TASK DIRECTIONS: Please set out the lines below as a numbered list, leaving out any blank lines.
┌─ RECORDED INFORMATION
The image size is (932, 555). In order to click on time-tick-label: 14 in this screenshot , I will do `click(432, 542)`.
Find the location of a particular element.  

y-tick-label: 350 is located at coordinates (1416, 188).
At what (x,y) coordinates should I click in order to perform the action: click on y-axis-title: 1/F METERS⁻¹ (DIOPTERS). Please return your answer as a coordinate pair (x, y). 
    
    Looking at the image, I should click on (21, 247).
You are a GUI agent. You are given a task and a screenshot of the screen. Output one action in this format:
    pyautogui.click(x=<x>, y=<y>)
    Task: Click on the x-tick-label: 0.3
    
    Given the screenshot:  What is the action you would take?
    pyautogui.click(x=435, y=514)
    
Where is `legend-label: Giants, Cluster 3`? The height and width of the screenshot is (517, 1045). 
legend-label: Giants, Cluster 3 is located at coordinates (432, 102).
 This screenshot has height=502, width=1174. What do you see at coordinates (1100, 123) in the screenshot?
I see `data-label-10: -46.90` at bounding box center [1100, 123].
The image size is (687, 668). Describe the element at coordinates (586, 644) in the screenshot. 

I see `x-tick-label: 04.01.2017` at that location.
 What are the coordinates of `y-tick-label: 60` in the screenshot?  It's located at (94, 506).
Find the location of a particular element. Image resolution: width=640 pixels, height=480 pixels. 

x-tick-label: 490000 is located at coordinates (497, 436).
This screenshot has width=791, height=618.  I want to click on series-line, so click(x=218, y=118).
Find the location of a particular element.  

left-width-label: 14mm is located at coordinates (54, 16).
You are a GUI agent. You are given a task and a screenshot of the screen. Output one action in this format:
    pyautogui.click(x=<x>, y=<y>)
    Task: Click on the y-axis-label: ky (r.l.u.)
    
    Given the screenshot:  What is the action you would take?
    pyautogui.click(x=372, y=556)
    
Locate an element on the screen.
└─
RESULT OF THE EXERCISE:
1. The image size is (932, 555). In order to click on time-tick-label: 14 in this screenshot , I will do `click(432, 542)`.
2. Find the location of a particular element.  
3. y-tick-label: 350 is located at coordinates (1416, 188).
4. At what (x,y) coordinates should I click in order to perform the action: click on y-axis-title: 1/F METERS⁻¹ (DIOPTERS). Please return your answer as a coordinate pair (x, y). 
5.     Looking at the image, I should click on (21, 247).
6. You are a GUI agent. You are given a task and a screenshot of the screen. Output one action in this format:
7.     pyautogui.click(x=<x>, y=<y>)
8.     Task: Click on the x-tick-label: 0.3
9.     Given the screenshot:  What is the action you would take?
10.     pyautogui.click(x=435, y=514)
11. Where is `legend-label: Giants, Cluster 3`? The height and width of the screenshot is (517, 1045). 
12. legend-label: Giants, Cluster 3 is located at coordinates (432, 102).
13.  This screenshot has height=502, width=1174. What do you see at coordinates (1100, 123) in the screenshot?
14. I see `data-label-10: -46.90` at bounding box center [1100, 123].
15. The image size is (687, 668). Describe the element at coordinates (586, 644) in the screenshot. 
16. I see `x-tick-label: 04.01.2017` at that location.
17.  What are the coordinates of `y-tick-label: 60` in the screenshot?  It's located at (94, 506).
18. Find the location of a particular element. Image resolution: width=640 pixels, height=480 pixels. 
19. x-tick-label: 490000 is located at coordinates (497, 436).
20. This screenshot has width=791, height=618.  I want to click on series-line, so click(x=218, y=118).
21. Find the location of a particular element.  
22. left-width-label: 14mm is located at coordinates (54, 16).
23. You are a GUI agent. You are given a task and a screenshot of the screen. Output one action in this format:
24.     pyautogui.click(x=<x>, y=<y>)
25.     Task: Click on the y-axis-label: ky (r.l.u.)
26.     Given the screenshot:  What is the action you would take?
27.     pyautogui.click(x=372, y=556)
28. Locate an element on the screen.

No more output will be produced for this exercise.